■ **Work instructions**
Transcribe all the lines below exactly. Omit the pictures.

(Supplied entries begins)

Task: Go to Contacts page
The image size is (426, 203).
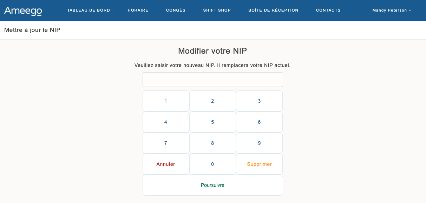Action: [328, 10]
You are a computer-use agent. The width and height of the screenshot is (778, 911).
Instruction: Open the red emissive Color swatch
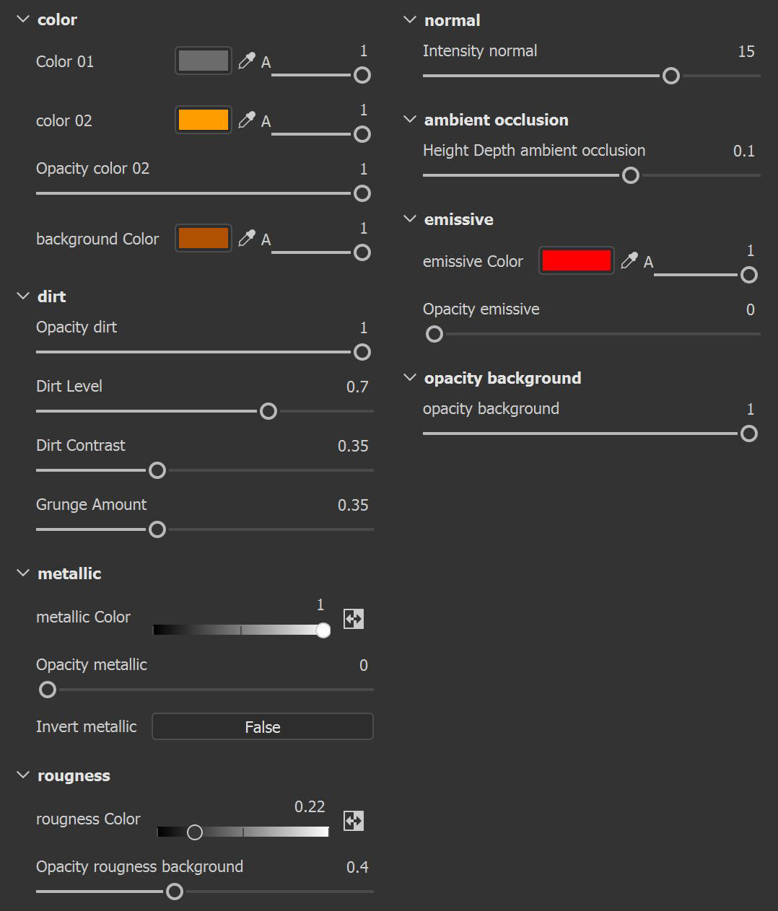(576, 261)
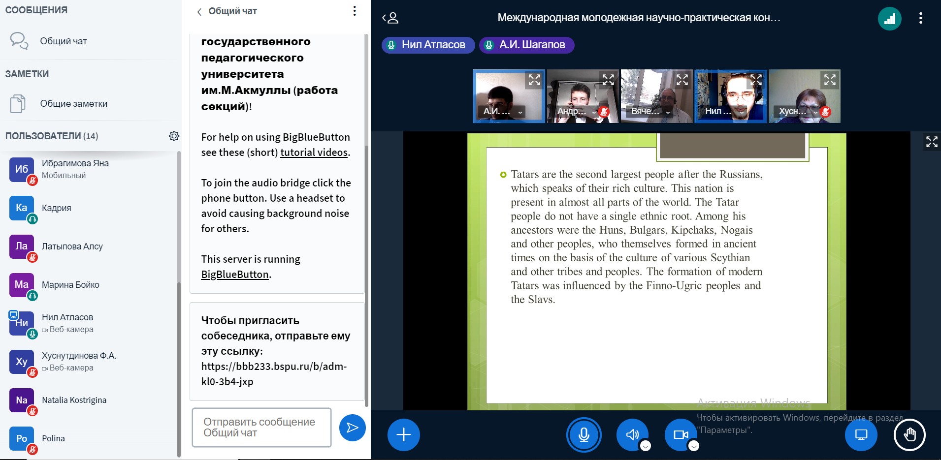This screenshot has width=941, height=460.
Task: Raise hand using the hand icon
Action: [909, 435]
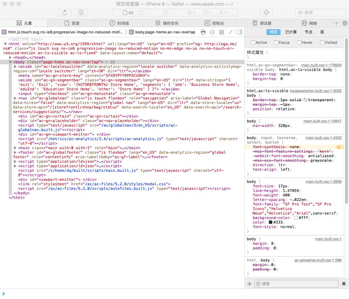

(Supplied entries ends)

■ **Solution to this problem**
Task: Go to Contacts page
The image size is (426, 203).
Action: [328, 10]
You are a computer-use agent. The width and height of the screenshot is (778, 911).
Instruction: Open the red emissive Color swatch
(576, 261)
This screenshot has width=941, height=460.
Task: Raise hand using the hand icon
Action: [909, 435]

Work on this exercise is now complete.